Typename和Class在声明模板时的区别     

声明template参数时，前缀关键词class和typename可互换。也就是说以下两个没有区别:

(1)template<class T>class Widget;

(2)template<typename>class Widget。 

然而C++并不总是把class和typename视为等价。有时一定得使用typename。

 这种时机就是:任何时候当想要在template中指涉一个嵌套从属类型名称，就必须在紧邻它的前一个位置放上关键字typename，只有如下一个例外:不得在base class list(基类列)或member initialization list(成员初值列)内以它作为base class修饰符。

其中：template内出现的名称如果相依于某个template参数，称之为从属名称。如果从属名称在class内呈嵌套状，我们称它为嵌套从属名称。C::const_iterator(看下面例子)就是这样的一个名称。实际上它还是个嵌套从属类型名称，也就是个嵌套从属名称并且指涉某类型。看下面例子：

template <typename C> 

void print2nd(const C& container)

{  

    if(container.size()>=2) 

    {   

        C::const_iterator iter(container.begin());  

        ++iter;  

        int value = *iter;  

        cout<<value<<endl; 

   }

} 

嵌套从属名称有可能引起解析困难。如下面的例子（将上面的改一下）：

template <typename C> 

void print2nd(const C& container)

{   C::const_iterator* x;  ... } 

按照正常的理解我们应该是声明了一个x的局部变量，但是前提是我们知道C::const_iterator是个类型，但是万一不是呢，比如C是个类并且它有一个const_iterator的静态成员变量呢而且x又是一个全局变量，那么上面的就是一个相乘的动作，即C::const_iterator乘以x。引起歧义。 

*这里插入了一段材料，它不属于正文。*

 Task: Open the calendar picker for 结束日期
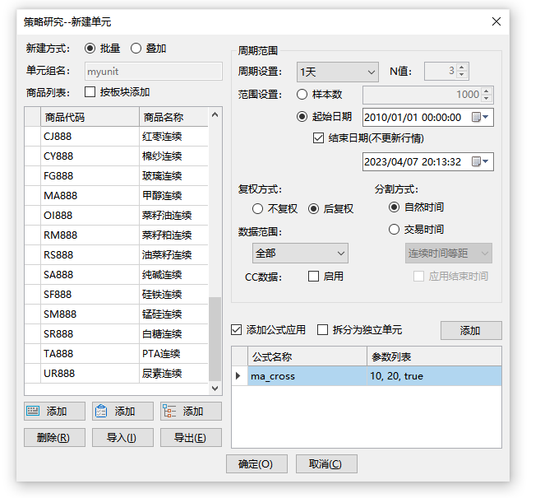pos(482,162)
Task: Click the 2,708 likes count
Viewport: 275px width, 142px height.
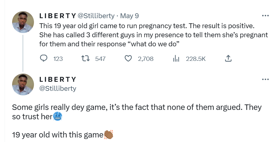Action: tap(146, 59)
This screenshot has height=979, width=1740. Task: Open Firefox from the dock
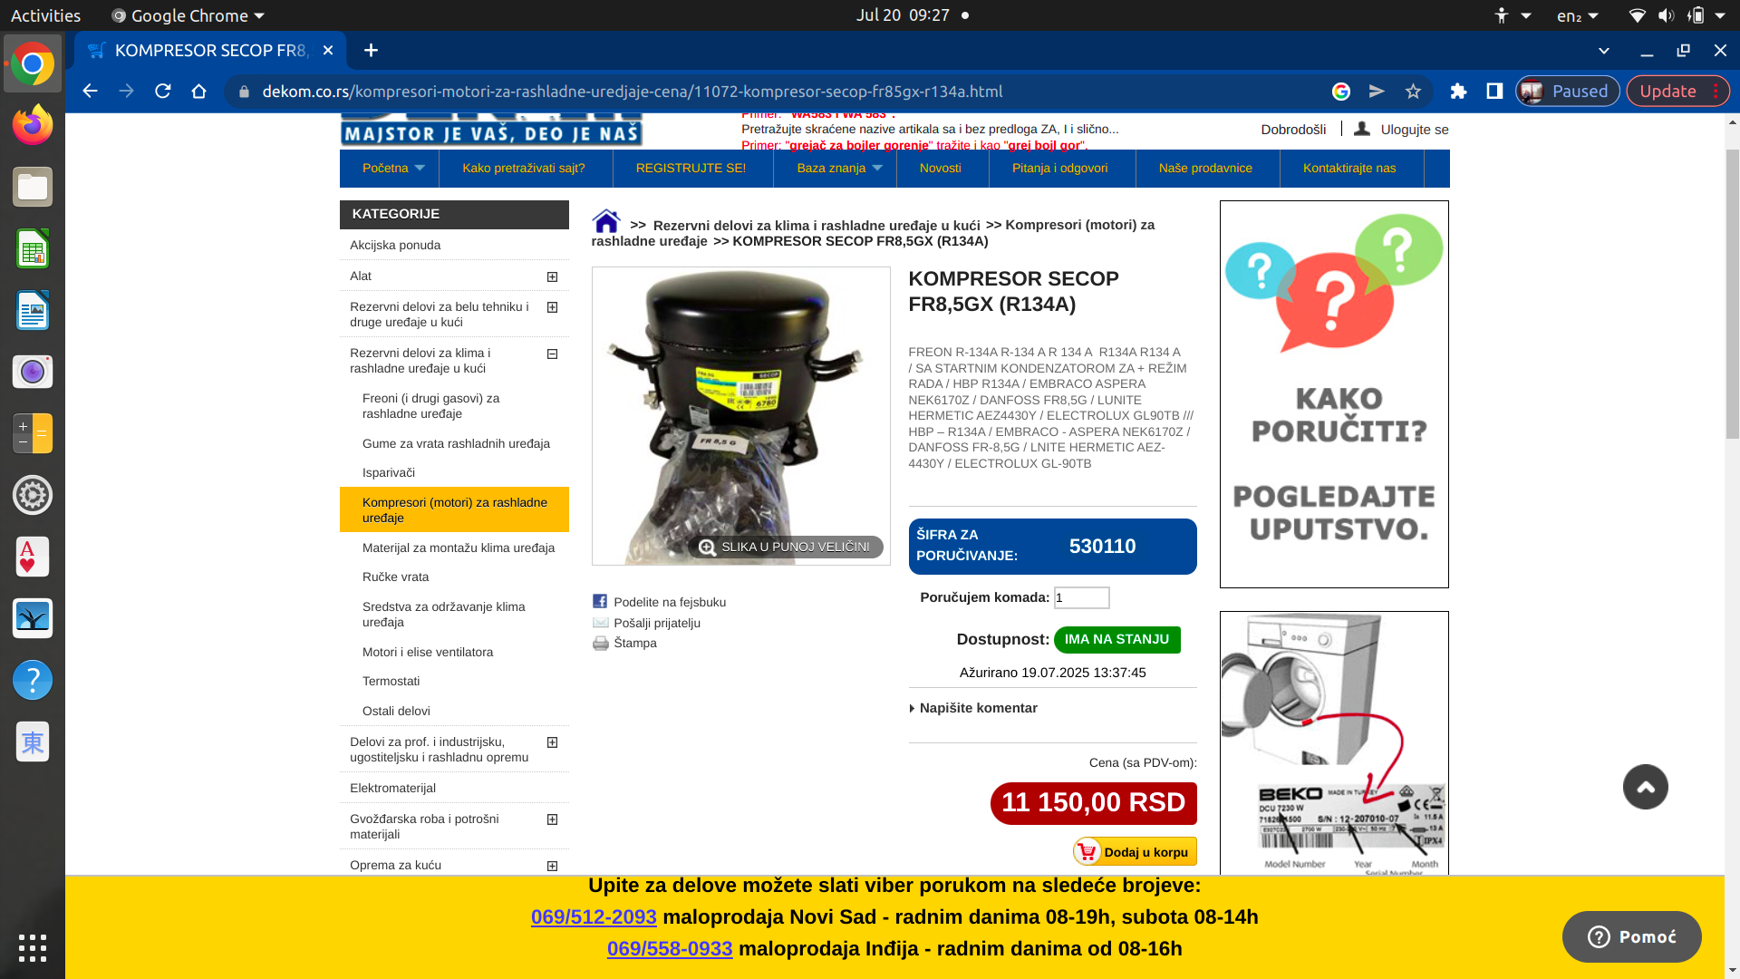coord(33,125)
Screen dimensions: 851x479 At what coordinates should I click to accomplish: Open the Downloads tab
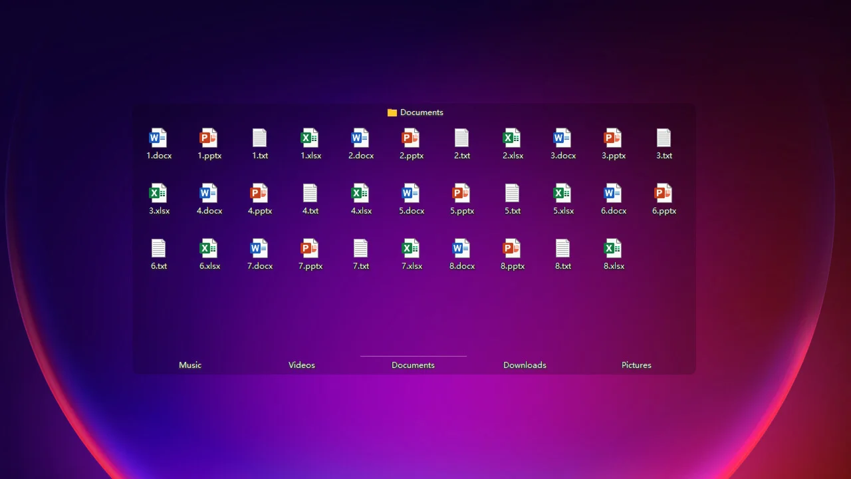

在我们知道C是什么之前，没有任何办法可以知道C::const_iterator是否是一个类型。而当编译器开始解析template print2nd时，尚未知C是什么东西。C++有个规则可以解析此一歧义状态：如果解析器在template中遭遇一个嵌套从属名称，它便假设这名称不是一个类型，除非你告诉它是。所以缺省情况下嵌套从属名称不是类型。此规则有个例外，稍后会谈到。我们告诉它是只需在C::const_iterator前加上关键字typename即可。  注意typename只被用来验明嵌套从属类型名称；其他名称不该有它存在。如下面的例子：

template<typename C> 

void f(const C& container,typename C::iterator iter)。

参数中第一个不是嵌套从属类型名称，所以不需要关键字typename，而第二个需要。 

 

“typename必须作为嵌套从属类型名称的前缀词”这一规则的例外是，typename不可以出现在base classes list内的嵌套从属类型名称之前，也不可在member initalization list（成员初始列）中作为base class修饰符。例如： template<typename T> 

class Derived:public Base<T>::Nested      //base list中不允许"typename"

{

public:  

    explicit Derived(int x)    :Base<T>::Nested(x)                //mem init list中不允许有"typename" 

    {   

         typename Base<T>::Nested temp;     //这个一定要有"typename" 

    }

 } 

  最后声明一点：以上讲的在VC++ 6.0下不适用，也就是说在VC下不用typename修饰嵌套从属类型，编译器也不会抱怨，但是在gcc内核下就会发生抱怨。    参考文献：《Effective C++》

 

 

转载：http://blogs.msdn.com/b/slippman/archive/2004/08/11/212768.aspx

 

Why C++ Supports both Class and Typename for Type Parameters

 

Recently, someone asked me why we support both class and typename within C++ to indicate a type parameter since the keywords do not hold any platform significance – for example, class is not meant to suggest a native type nor is typename meant to suggest a CLI type. Rather, both equivalently indicate that the name following represents a parameterized type placeholder that will be replaced by a user-specfied actual type.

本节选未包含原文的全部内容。